TASK TO CARRY OUT: Please work out how many lines in the data below hold the word "computer", and state only the number.

[Screenshot grounding data]
= = = = = = =

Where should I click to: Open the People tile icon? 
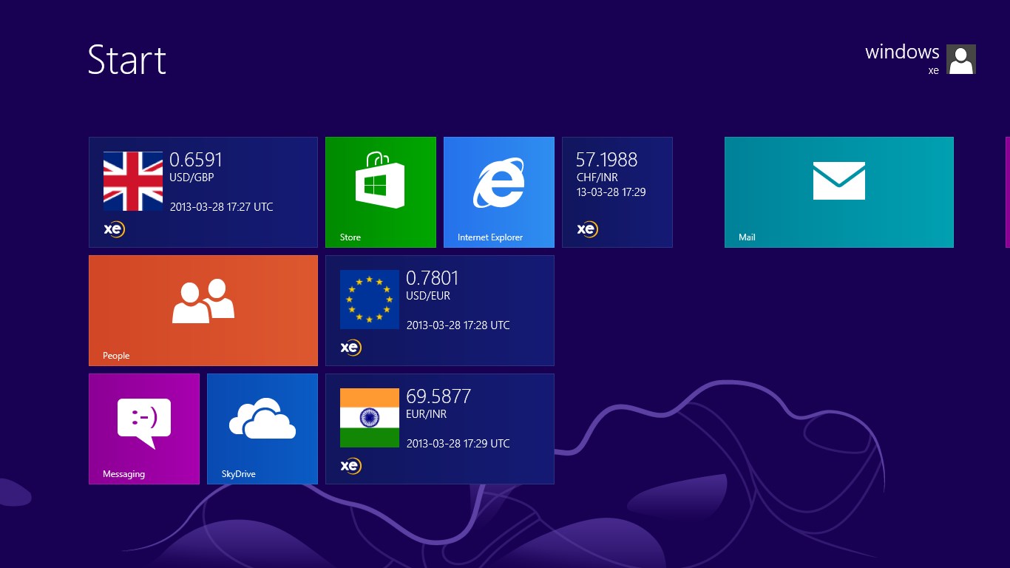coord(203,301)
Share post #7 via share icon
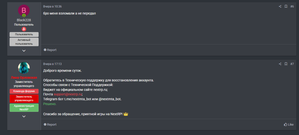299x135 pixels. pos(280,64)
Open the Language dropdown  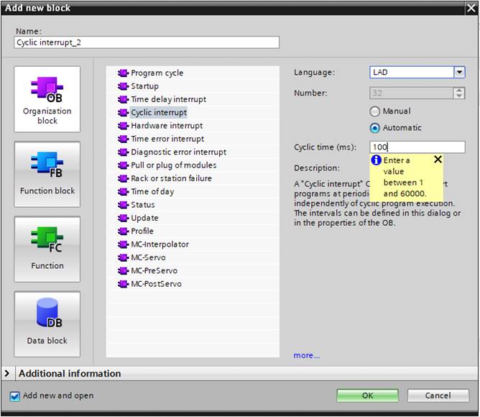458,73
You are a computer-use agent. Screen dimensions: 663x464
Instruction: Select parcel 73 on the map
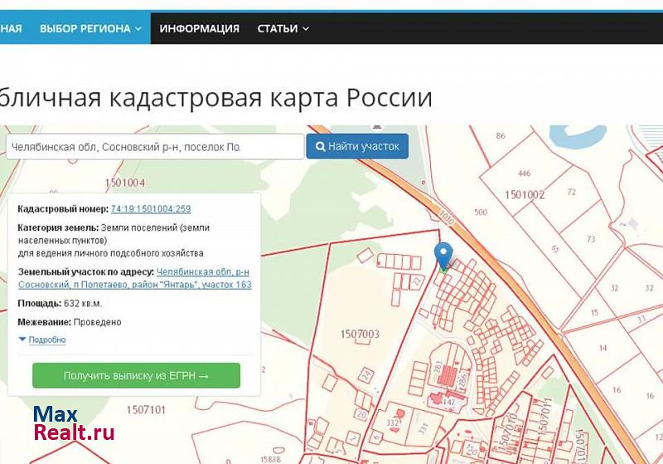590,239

= = = = = = =

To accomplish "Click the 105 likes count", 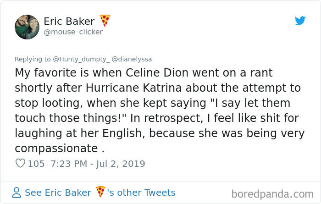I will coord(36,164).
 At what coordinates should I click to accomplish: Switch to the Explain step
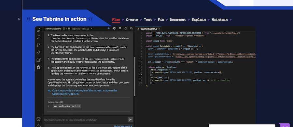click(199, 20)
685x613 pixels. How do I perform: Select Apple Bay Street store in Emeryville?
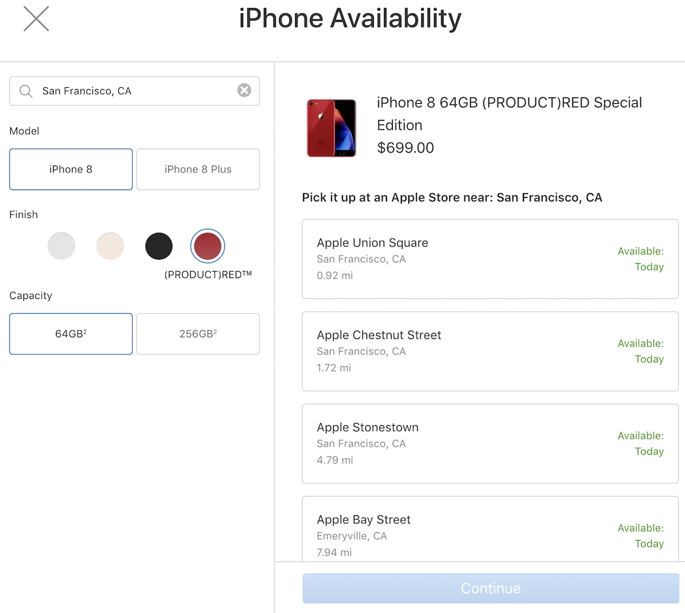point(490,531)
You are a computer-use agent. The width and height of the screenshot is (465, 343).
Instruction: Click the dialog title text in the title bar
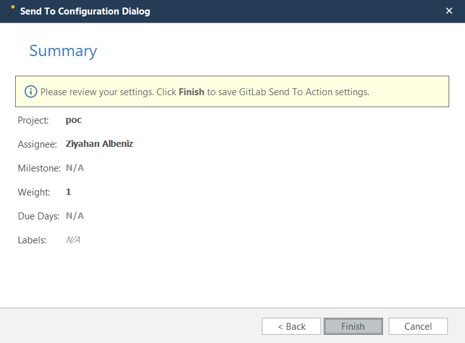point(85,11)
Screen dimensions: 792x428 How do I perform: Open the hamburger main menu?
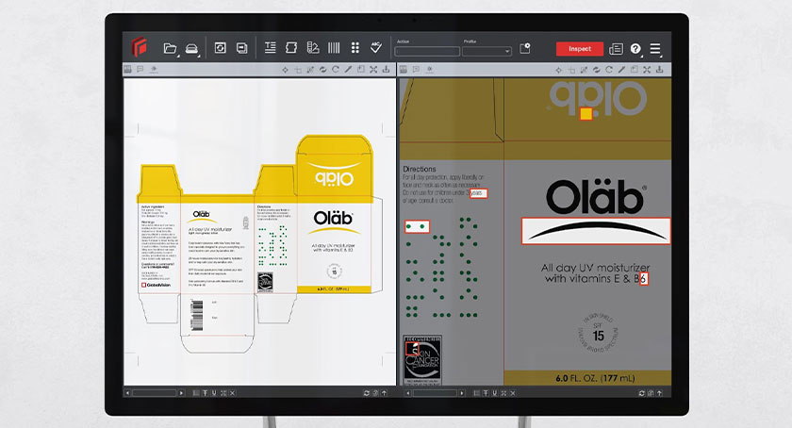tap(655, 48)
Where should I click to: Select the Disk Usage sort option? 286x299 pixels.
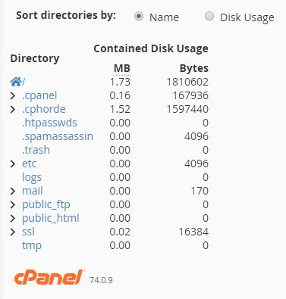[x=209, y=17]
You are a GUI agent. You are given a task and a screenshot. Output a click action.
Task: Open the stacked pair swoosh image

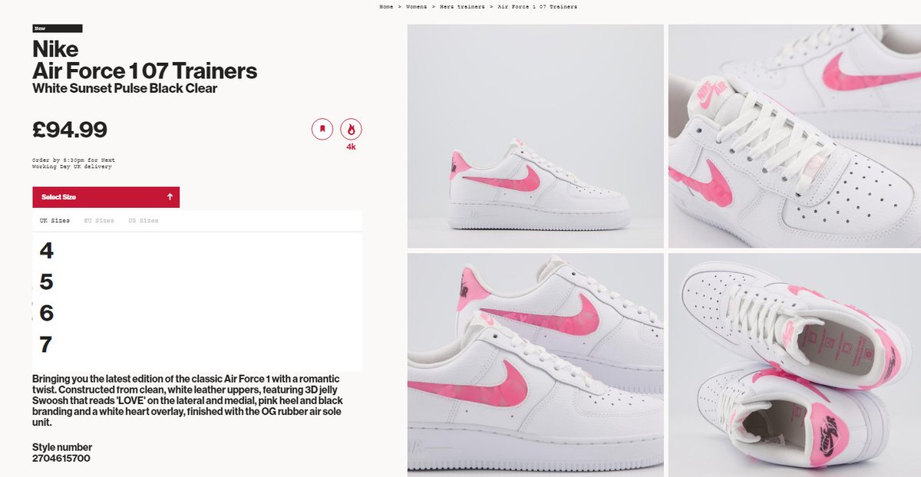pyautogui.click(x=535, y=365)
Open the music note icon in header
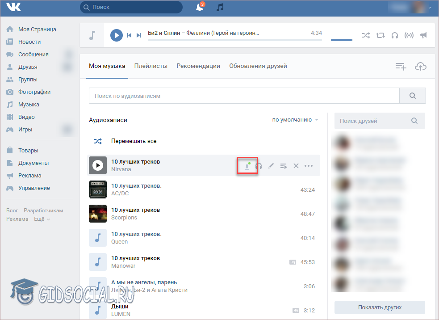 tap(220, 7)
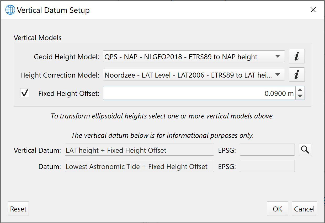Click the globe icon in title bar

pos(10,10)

= = = = = = =

TASK SOLUTION: 2